Moving from a postdigital background, the international artists participating in this exhibition tackle these questions through a variety of media, from biotechnologies to virtual reality. They give shape to diverse, personal visions regarding our current sexual and romantic inclinations, including aspects not only related to personal romance, but also to sexuality as a sign of affection, a reproductive process or a recreational act.

Tabita Rezaire, for instance, creates videos installations in which she merges elements of traditional African culture with cyberfuturism to generate healing mantras subverting the western, patriarchal positions on sexuality, while Wong Ping’s flashing animations touch upon sexual repressions and frustrations.

Una Szeemann produces 3D printed sculptures that are the result of her meditations, under hypnosis, of modern-day romance in the age of dating-apps, while !Mediengruppe Bitnik display the cynical mechanics underlying precisely these online services. Artist and activist Micha Cardenas has developed apps that are specifically conceived for transgender users, to fill a gap in a market heavily determined by heteronormative models.

Correspondingly, Mary Maggic creates fictional documentaries describing DIY protocols for hacking oestrogen, to discuss trans and women’s access to such hormones. Some artists, such as Pinar Yoldas and Špela Petrič, speculate about biotechnologies and the possibility of giving birth to designer children or even new species, while the works of Dmitry Morozov (alias ::vtol::) and Karen Lancel & Hermen Maat explore how bio-feedback and wearable devices offer a means to record, analyse and possibly enhance our sexual behaviours.

Works of virtual reality such as the ones by Ed Fornieles allow for the experience of unsettling encounters with unexpected partners. Lastly, the compound installations by Joey Holder, Chloé Delarue and Olga Fedorova give shape to visionary and emblematic representations of our modern-day troubled sexuality.
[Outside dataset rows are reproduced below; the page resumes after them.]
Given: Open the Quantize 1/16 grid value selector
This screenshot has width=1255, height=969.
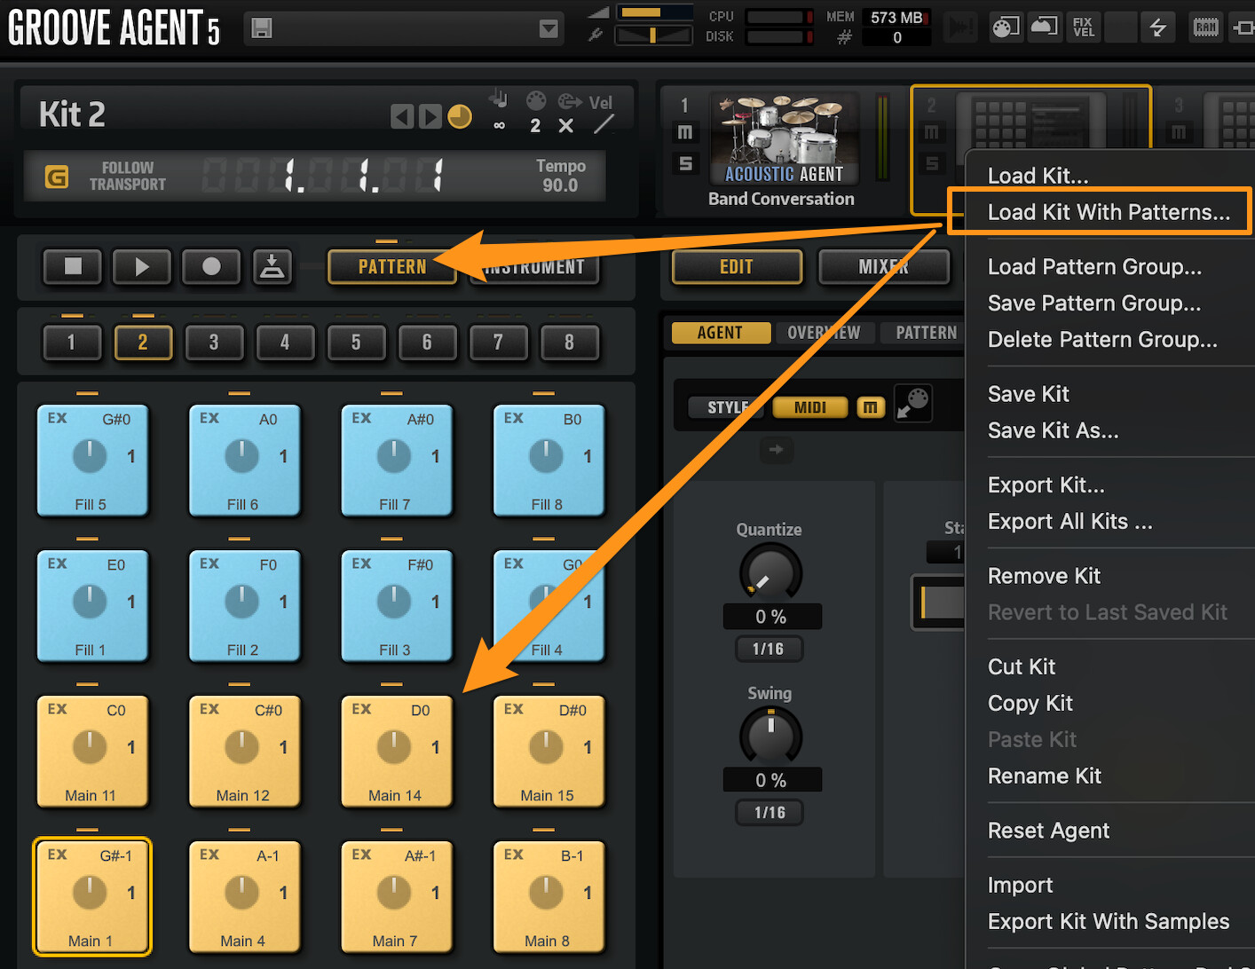Looking at the screenshot, I should tap(769, 649).
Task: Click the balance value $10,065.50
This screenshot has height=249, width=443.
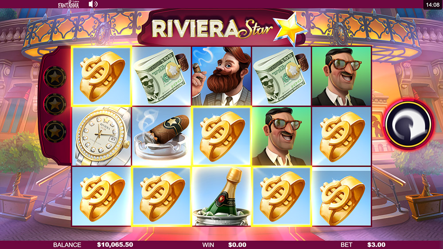Action: click(115, 245)
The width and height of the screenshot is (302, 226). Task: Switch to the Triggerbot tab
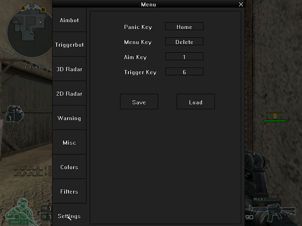69,44
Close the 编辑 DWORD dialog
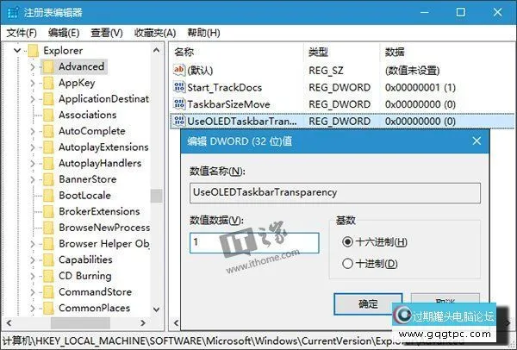The width and height of the screenshot is (517, 350). coord(477,141)
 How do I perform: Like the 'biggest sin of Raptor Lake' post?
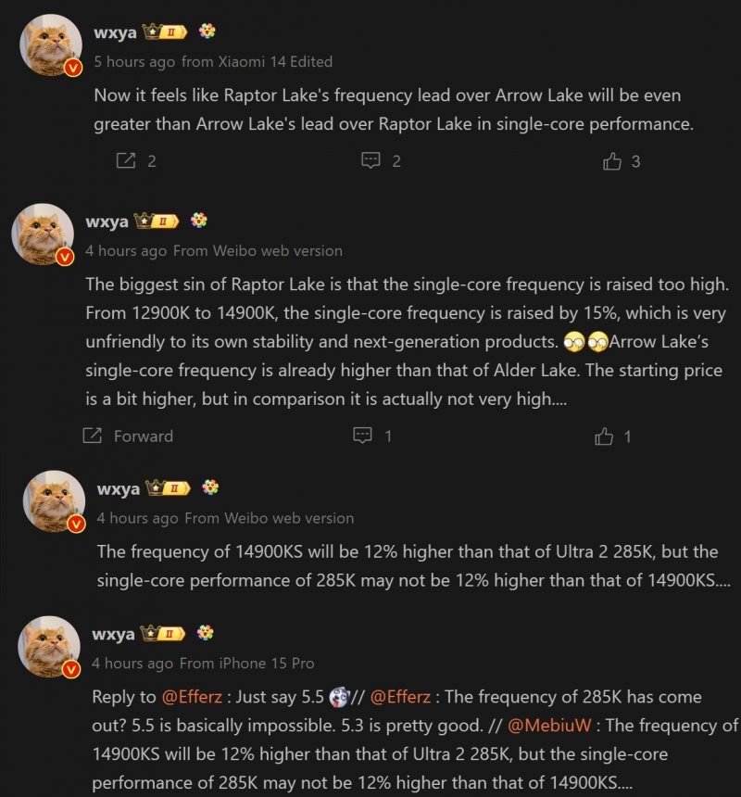click(605, 436)
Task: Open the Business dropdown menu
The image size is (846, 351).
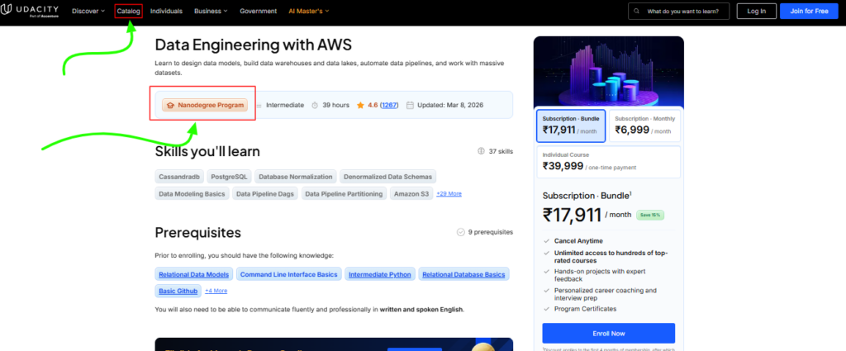Action: pyautogui.click(x=212, y=12)
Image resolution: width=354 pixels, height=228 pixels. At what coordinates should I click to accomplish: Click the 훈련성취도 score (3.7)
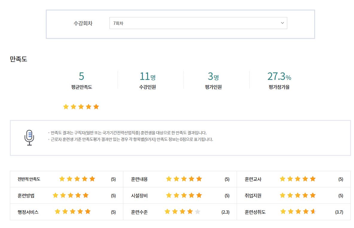click(339, 212)
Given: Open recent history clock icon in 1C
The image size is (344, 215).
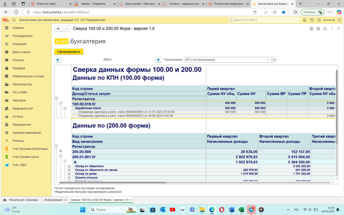Looking at the screenshot, I should pyautogui.click(x=312, y=20).

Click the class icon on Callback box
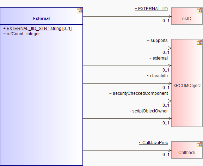click(x=199, y=145)
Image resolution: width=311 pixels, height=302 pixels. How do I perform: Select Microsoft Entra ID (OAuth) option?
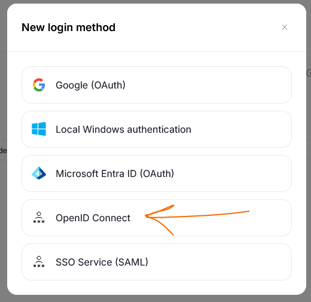click(157, 173)
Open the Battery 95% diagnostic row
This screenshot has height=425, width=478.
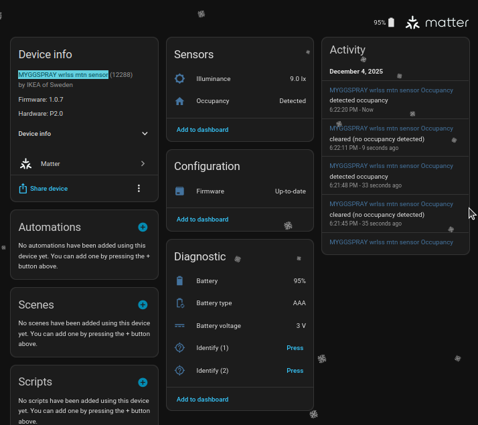click(x=240, y=281)
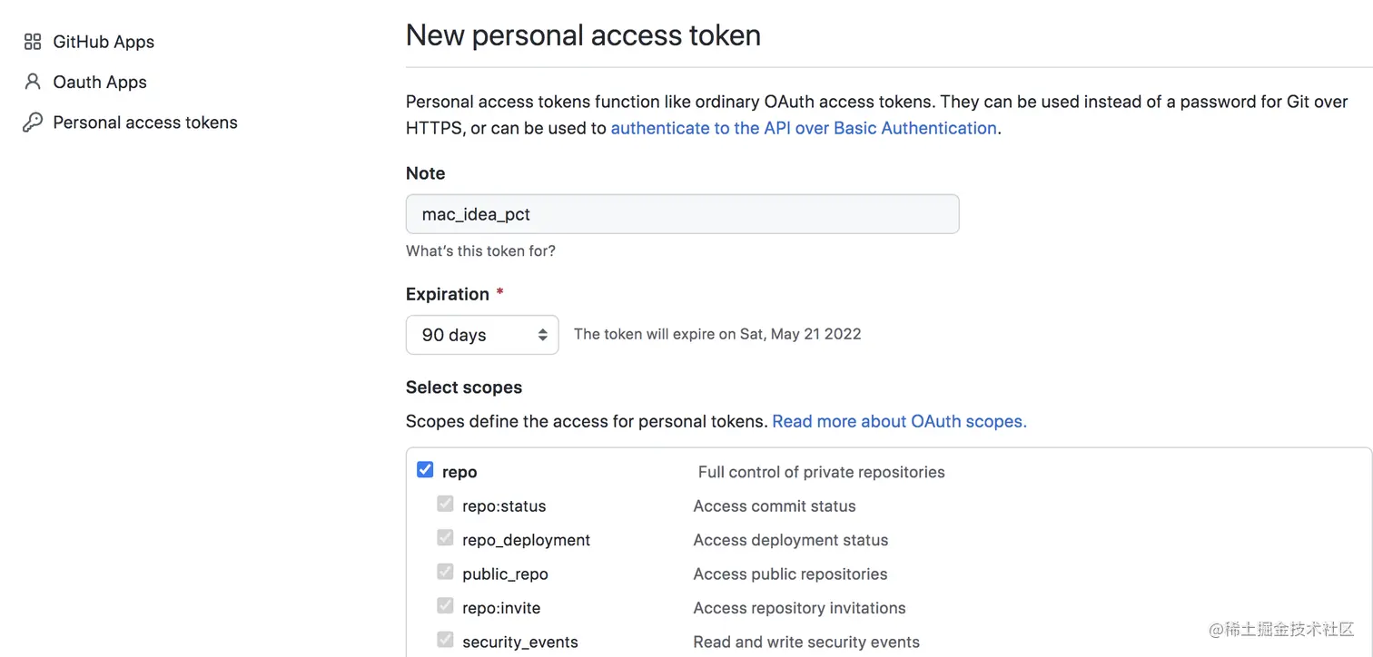This screenshot has width=1373, height=657.
Task: Select Personal access tokens in sidebar
Action: point(145,123)
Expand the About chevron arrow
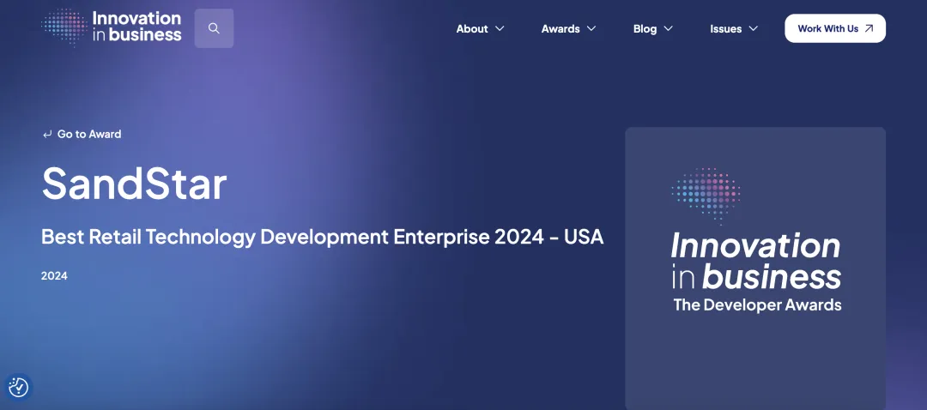 coord(500,28)
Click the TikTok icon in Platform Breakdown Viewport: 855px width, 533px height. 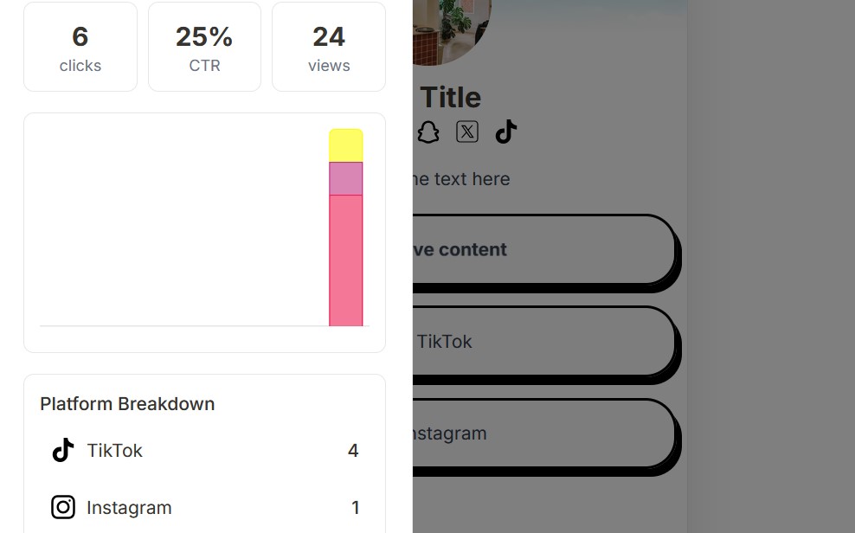coord(61,450)
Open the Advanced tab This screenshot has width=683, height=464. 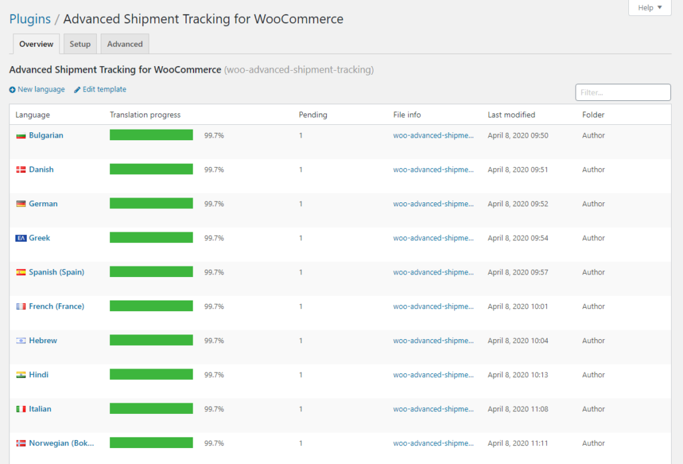pos(125,44)
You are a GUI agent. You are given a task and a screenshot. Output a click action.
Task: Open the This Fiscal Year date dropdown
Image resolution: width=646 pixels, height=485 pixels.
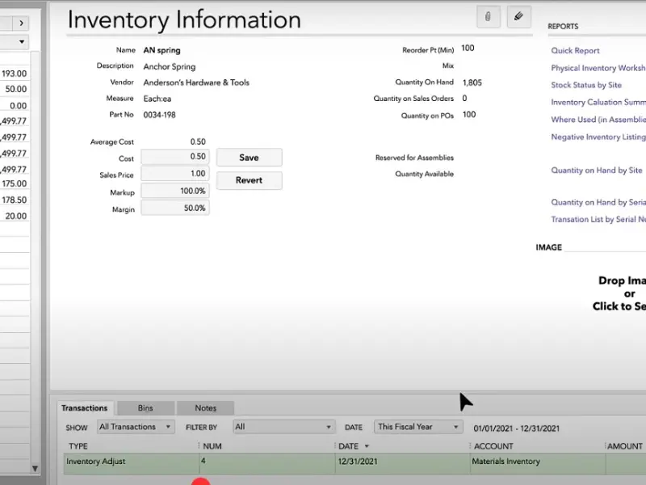pos(417,427)
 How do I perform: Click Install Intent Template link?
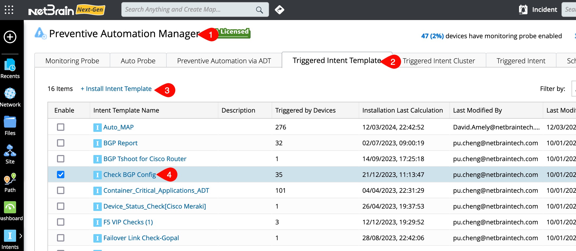point(116,89)
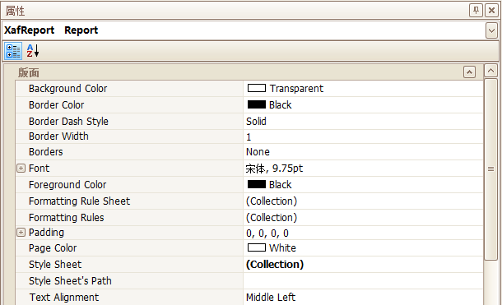Edit the Border Width value field
Viewport: 502px width, 305px height.
pyautogui.click(x=363, y=136)
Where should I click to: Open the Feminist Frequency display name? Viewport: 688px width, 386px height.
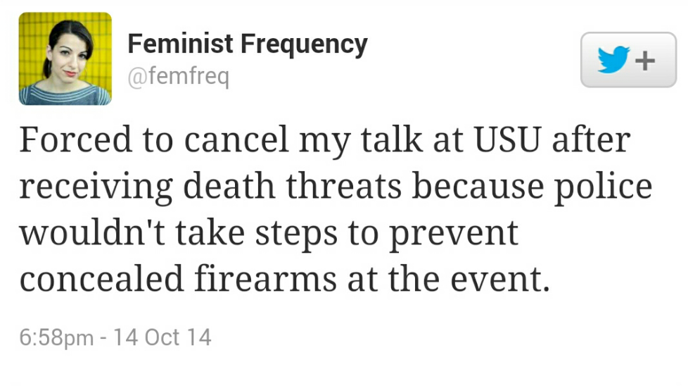(x=247, y=44)
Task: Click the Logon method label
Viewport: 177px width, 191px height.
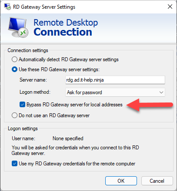Action: click(35, 92)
Future Love offers critical, unconventional and imaginative views on our impending life while commenting on the present evolution of society and the imminent changes, challenges and opportunities that might affect our behaviours. The works on display are speculative, critical and at times utopic, inviting us to contemplate our models of affective relationships that define our condition as human beings and our presence in the ecosphere.